Before you can make serious changes, you have to change your mindset. “When men start to have kids, we realize that why we do fitness totally changes,” says Dr. Anthony Balduzzi, founder of The Fit Father Project. “You’re not doing it for the six-pack you wanted in your twenties — fitness becomes your ticket to longevity.” When you start looking at your workouts as investments in your health instead of an opportunity to burn off a few beers, it becomes easier to prioritize healthy choices.

Give up the gym rat life… for now.

We’re not saying you’ll never renew that membership again, but right now isn’t the time to fuss about where you work out. “The gym is not the only place where fitness takes place,” says Kellen Milad, M.S. and health coach. “Create some space at home to be able to move.” Whether that means turning your backyard into a make-shift track or hitting a nearby park, a natural landscape can offer a variety of ways to shake up your routine and improve balance, core strength, and mobility. Milad recommends using a playground or even a sturdy tree branch as a pull-up bar and performing half your maximum hang time with a series of knee tucks and pull-ups for added strength training. Can’t get out of the house? Dust off that old doorframe pull-up bar from college.

+-------+

WHAT THIS TASK INVOLVES
Reproduce the passage on fitness for new fathers word for word, from start to finish.

RECORD EXCERPTS

+-------+

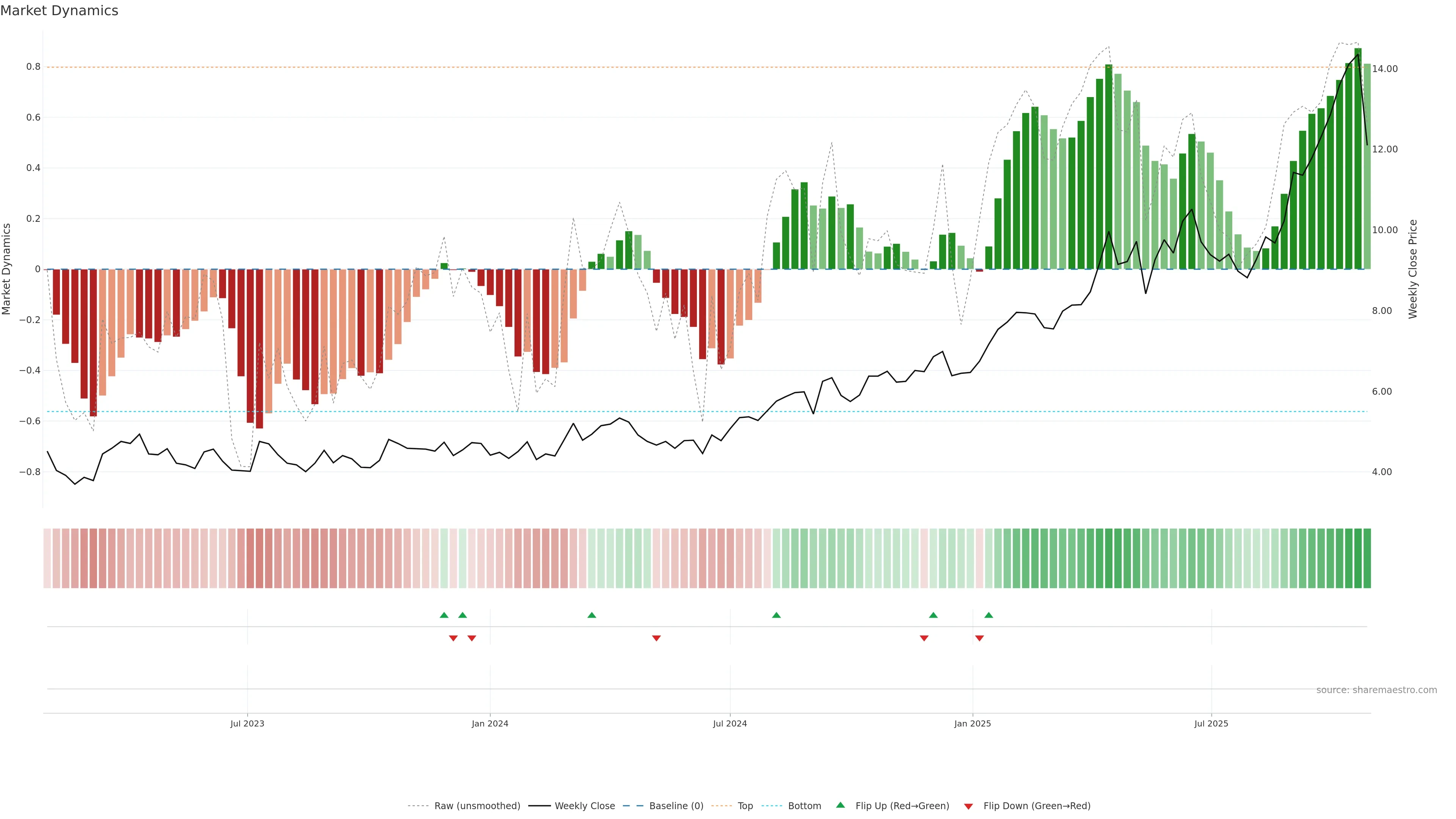Image resolution: width=1456 pixels, height=819 pixels.
Task: Hide the Bottom threshold line via legend
Action: [804, 806]
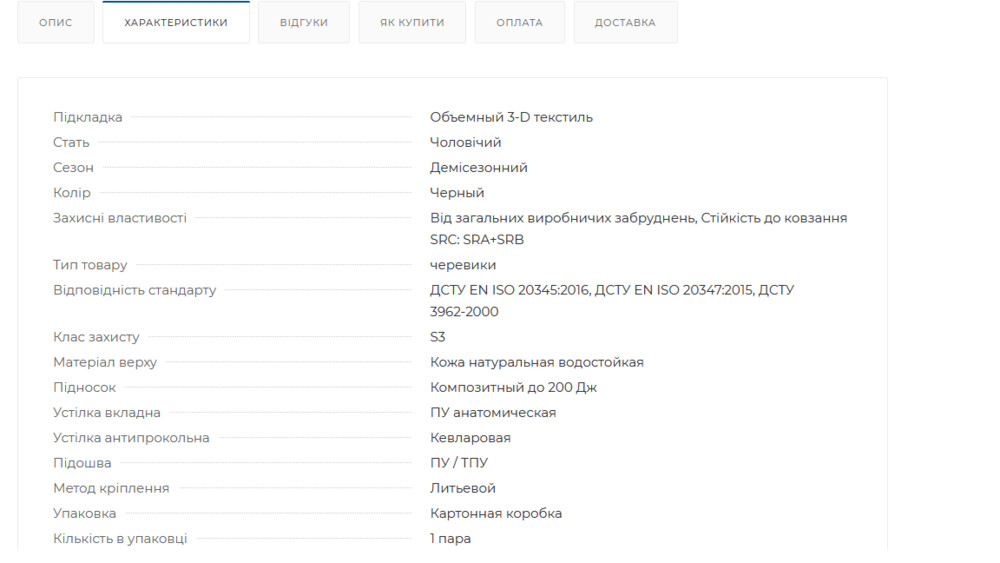The height and width of the screenshot is (563, 1000).
Task: Click the Підносок value 'Композитный до 200 Дж'
Action: 513,387
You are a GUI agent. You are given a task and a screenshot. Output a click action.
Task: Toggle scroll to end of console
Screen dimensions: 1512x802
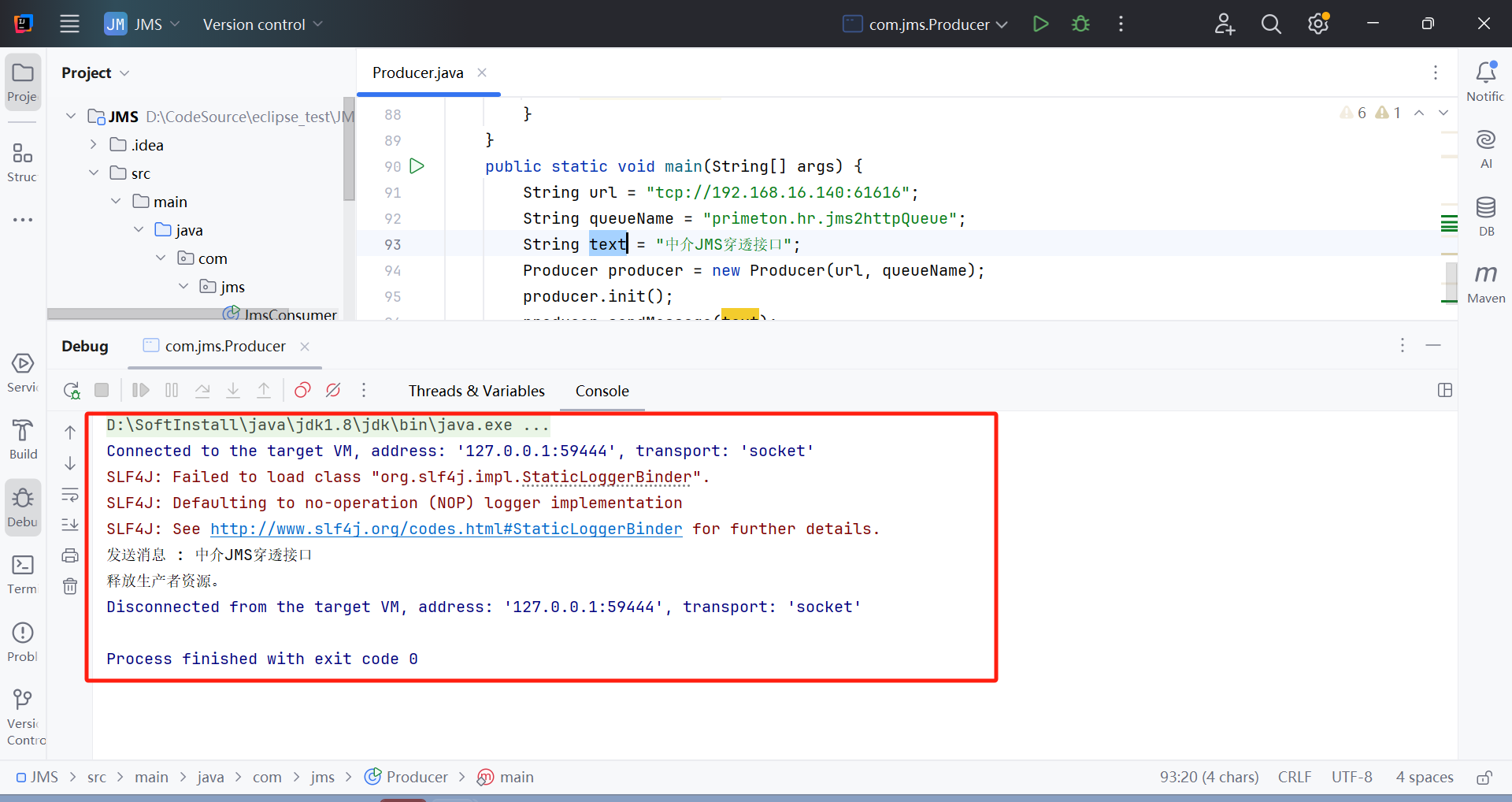click(70, 525)
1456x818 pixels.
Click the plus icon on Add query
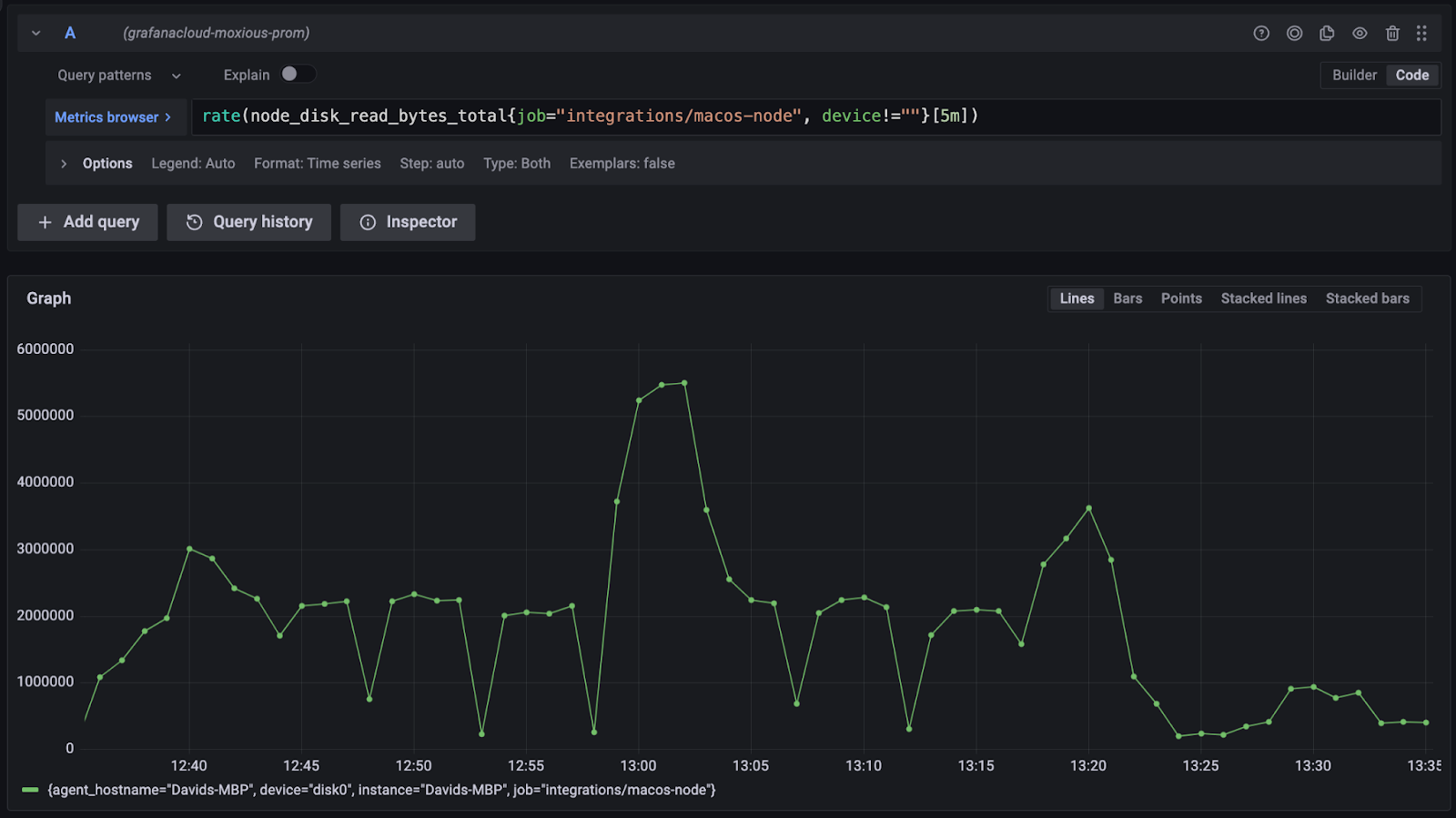pyautogui.click(x=45, y=222)
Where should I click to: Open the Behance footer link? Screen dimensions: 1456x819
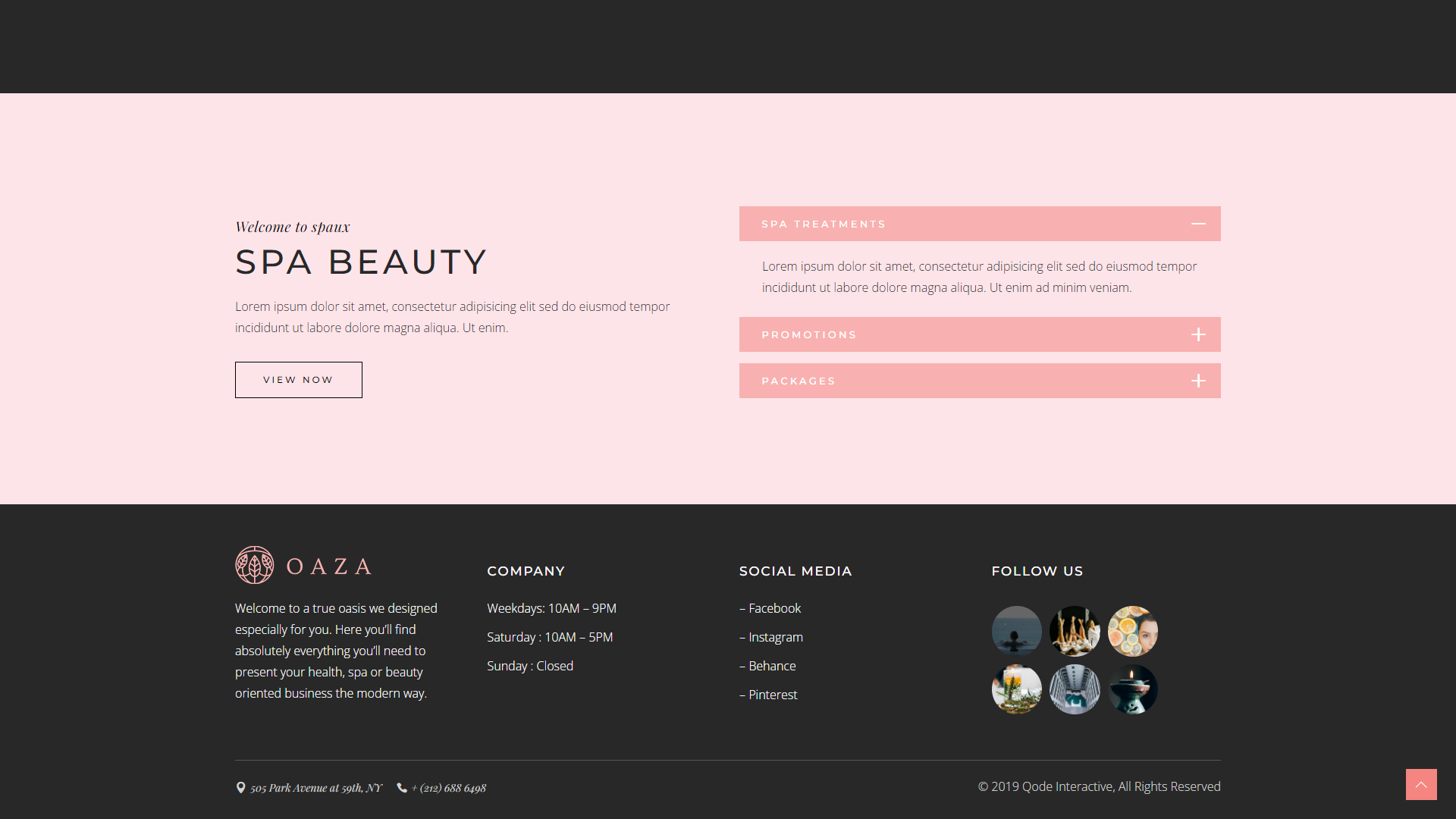(772, 666)
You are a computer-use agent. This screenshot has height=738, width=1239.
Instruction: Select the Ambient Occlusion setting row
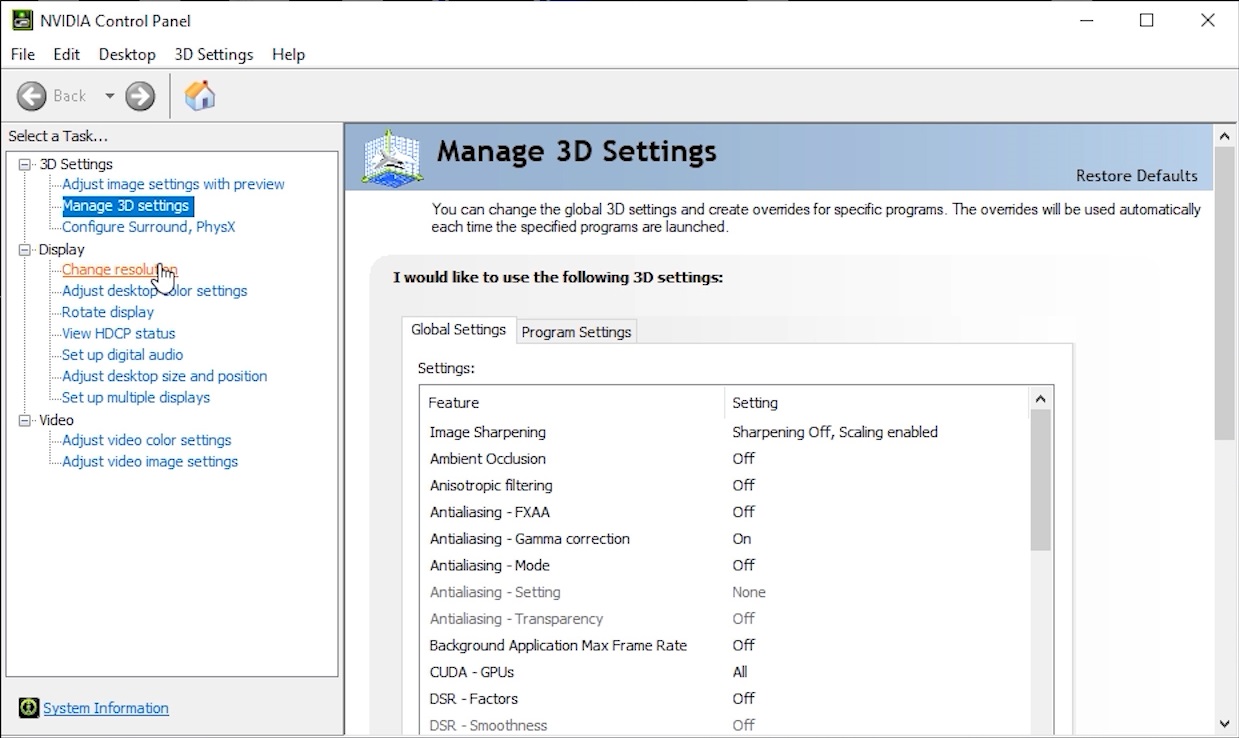tap(488, 459)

+-------+

FULL OUTPUT
Before you can make serious changes, you have to change your mindset. “When men start to have kids, we realize that why we do fitness totally changes,” says Dr. Anthony Balduzzi, founder of The Fit Father Project. “You’re not doing it for the six-pack you wanted in your twenties — fitness becomes your ticket to longevity.” When you start looking at your workouts as investments in your health instead of an opportunity to burn off a few beers, it becomes easier to prioritize healthy choices.

Give up the gym rat life… for now.

We’re not saying you’ll never renew that membership again, but right now isn’t the time to fuss about where you work out. “The gym is not the only place where fitness takes place,” says Kellen Milad, M.S. and health coach. “Create some space at home to be able to move.” Whether that means turning your backyard into a make-shift track or hitting a nearby park, a natural landscape can offer a variety of ways to shake up your routine and improve balance, core strength, and mobility. Milad recommends using a playground or even a sturdy tree branch as a pull-up bar and performing half your maximum hang time with a series of knee tucks and pull-ups for added strength training. Can’t get out of the house? Dust off that old doorframe pull-up bar from college.